An Intervention
W.’s decided to stage an intervention, he says. He’s had enough. He’s going to intervene in my life.
‘Your life is the complete opposite of everything you know is right’, W. says. I’ve taken everything that Blanchot’s done and said and done and said the opposite.
‘When are you going to take philosophy seriously?’, W. says. ‘You haven’t read anything in years. Are you retiring from philosophy?’, he asks. ‘Have you given up?’ I haven’t, I tell him. – ‘Then why don’t you write some philosophy? You have to externalise yourself. You have to experience your shortcomings’.

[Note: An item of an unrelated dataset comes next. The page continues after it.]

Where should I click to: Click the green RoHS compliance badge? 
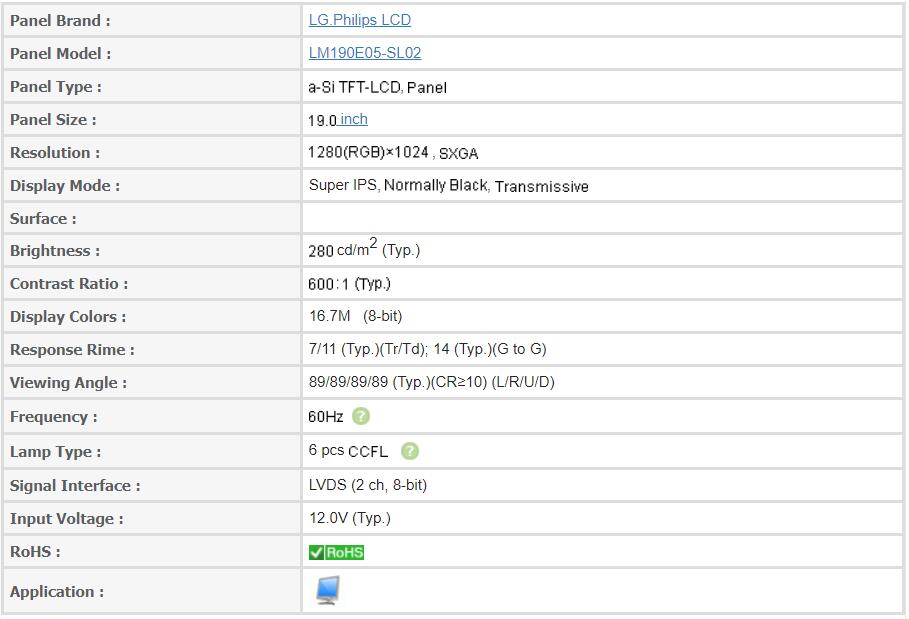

W. knows my problem: I don’t want to do actual work, W. says. I don’t want to face the sheer anonymity of it all. – ‘No one’s going to pay any attention to you’, he says. ‘No one’s ever going to care what either of us is going to write. But you have to believe you can change things. You have to believe that you can write something great’.
That’s what W. believes, in his heart of hearts, he says: that our collaboration might lead to something great. Why can’t I see it? Why have I given up on him? On us?
It’s not that I don’t write. There’s all my writing on my blog, he says. Writing that is largely about him, of course. W. says this ... W. says that ... No one I actually respect would write anything like that. Do you think Kafka would have a blog? Would Blanchot?
Despite everything, I want to be liked, W. says. That’s my problem. I want an audience. That’s why I’m so deluded about the internet. That’s why I believe so vehemently in the blogosphere. – ‘It’s a way for a maniac like you get some attention’, W. says. The real thinker understands that that kind of attention destroys the possibility of thought, he says. Thinkers have to be obscure, W. says. Kafka was obscure. No one knew anything about him. Blanchot was obscure. The thinker has to become imperceptible: didn’t Deleuze and Guattari say that? The writer has to be el hombre invisible: didn’t Burroughs write that?